I think that`s perfectly fair.

So far, I don`t see much of an effort at good faith engagement [with the enviros].

Here`s to hoping that you demonstrate here that you are a free-marketer, and not a rent-seeker.

Rob Bradley cheers on coal, but are all those who want to better manage commons and environmental impacts "Malthusian" idiots, or only in the case of coal?

February 5th, 2009 No comments

Rob Bradley has a new post up at MasterResource, cheering on big (and now “clean”) coal, which has apparently received assurances from the Obama administration – after being bad-mouthed by NASA scientist Jim Hansen, Steven Chu and Obama himself – that, despite pressures from the “Malthusian anti-energy crusade” regarding climate change impacts, the recent massive TVA fly-ash spill and opposition to destructive mountaintop removal practices in Appalachia, coal will remain profitable during Obama’s term and central to US energy supplies.  Hooray!
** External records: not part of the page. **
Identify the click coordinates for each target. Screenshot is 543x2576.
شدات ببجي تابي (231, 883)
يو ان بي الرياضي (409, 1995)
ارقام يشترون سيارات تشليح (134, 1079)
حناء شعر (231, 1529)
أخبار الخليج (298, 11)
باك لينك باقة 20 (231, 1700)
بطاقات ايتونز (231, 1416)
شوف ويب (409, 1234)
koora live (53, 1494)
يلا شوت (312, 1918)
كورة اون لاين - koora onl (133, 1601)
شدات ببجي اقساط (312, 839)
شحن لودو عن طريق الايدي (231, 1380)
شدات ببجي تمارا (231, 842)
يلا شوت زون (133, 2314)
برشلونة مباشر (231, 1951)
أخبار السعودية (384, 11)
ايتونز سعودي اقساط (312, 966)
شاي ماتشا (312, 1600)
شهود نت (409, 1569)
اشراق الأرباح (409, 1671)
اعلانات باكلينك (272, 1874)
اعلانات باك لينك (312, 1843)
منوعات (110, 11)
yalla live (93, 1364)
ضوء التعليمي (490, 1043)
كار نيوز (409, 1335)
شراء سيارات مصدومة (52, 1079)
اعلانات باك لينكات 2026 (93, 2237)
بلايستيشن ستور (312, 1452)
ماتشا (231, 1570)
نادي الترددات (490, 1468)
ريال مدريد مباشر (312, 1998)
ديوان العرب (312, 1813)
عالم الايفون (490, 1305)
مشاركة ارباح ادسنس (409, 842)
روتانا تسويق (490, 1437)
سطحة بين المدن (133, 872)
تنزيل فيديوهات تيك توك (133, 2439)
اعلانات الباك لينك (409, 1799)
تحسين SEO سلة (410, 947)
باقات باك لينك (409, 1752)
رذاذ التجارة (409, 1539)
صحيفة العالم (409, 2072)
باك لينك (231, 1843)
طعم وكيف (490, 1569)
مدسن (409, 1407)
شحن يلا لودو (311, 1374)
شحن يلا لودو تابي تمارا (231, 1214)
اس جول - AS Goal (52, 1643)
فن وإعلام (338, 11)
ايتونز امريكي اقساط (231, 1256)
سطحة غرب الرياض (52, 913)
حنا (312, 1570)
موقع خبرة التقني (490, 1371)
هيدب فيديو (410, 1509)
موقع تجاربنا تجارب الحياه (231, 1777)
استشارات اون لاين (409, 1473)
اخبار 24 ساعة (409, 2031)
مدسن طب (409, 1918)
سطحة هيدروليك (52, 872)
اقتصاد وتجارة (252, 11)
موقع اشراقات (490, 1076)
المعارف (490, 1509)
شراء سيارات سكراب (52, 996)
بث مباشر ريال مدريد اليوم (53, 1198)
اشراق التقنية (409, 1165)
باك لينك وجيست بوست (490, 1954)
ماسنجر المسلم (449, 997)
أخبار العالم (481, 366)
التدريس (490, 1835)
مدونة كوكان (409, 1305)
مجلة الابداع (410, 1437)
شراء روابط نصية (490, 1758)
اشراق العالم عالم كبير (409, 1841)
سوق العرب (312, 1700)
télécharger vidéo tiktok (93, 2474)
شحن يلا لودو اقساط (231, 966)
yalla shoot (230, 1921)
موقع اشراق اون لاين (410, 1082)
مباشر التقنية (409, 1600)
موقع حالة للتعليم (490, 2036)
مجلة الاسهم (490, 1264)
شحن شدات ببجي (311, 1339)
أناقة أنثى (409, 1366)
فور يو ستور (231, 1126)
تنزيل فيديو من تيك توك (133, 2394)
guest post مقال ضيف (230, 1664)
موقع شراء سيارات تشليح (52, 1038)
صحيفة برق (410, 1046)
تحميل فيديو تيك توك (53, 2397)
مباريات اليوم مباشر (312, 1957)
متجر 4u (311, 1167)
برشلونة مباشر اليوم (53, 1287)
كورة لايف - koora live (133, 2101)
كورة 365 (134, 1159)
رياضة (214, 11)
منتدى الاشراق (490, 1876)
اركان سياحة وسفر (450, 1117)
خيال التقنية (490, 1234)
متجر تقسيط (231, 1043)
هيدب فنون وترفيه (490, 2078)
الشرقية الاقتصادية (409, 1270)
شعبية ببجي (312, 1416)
But I wasn’t quite clear on all of Rob’s message, so I asked him a few questions in the comment thread:

Rob, are the John Badens, Terry Andersons, Bruce Yandles, Elinor Ostroms and others who want to find ways to manage our commons better – by improving ownership, incentives and pricing signals – also part of a[n evil] “Malthusian crusade”?

I just wanna make sure I know who to hate.

As for that big fly-ash breach/spill in Tennessee, I’m glad that you didn’t point out how this was a result of government ownership of TVA, with the added benefit that costs will be borne not only by direct and indirect victims, but by taxpayers as well. No sense in pointing out how government is so often in the way, particularly if it detracts from our “we hate enviros!” message. Last thing we ever want to do is to reach a shared understanding with enviros of the institutional underpinnings of problems, since that means our funders might lose some of their fairly purchased, government-given special privileges.

While it’s clear that “free-market” Rob cares little about whether the coal industry continues commercial activities that shift the environmental costs and risks (including potential costs arising from GHG emissions) to others, I forgot to ask Rob whether, as a hearty cheerleader for those poor coal underdogs, he also supports their position that the government should subsidize their change in business model by (a) having Uncle Sam pay the bulk of capital costs for IGCC (integrated gas combined cycle plant) [something like $1 billion for the first one with CCS], (b) giving them a further break (reduced royalties) on the sweet deals they already have for stripping coal from public lands and (c) – now that the federal government is getting into the busy of running the financial sector – making sure that power producers that want to use coal have easy access to credit, by twisting the arms of those uppity Wall Street financiers who with their fancy new “Carbon Principles” and “Enhanced Due Diligence” seem a bit too reluctant to extend credit for coal-fired power plants.

Here’s hoping Rob weighs in further.  I want to make sure I’m not messing up when I try to distinguish the “white hats” from the “black hats”.   From what I can tell so far, seeking to manipulate government policy for your own benefit is evil – as long as you’re not a coal firm, and we call the evil ones “Malthusians”.  Right?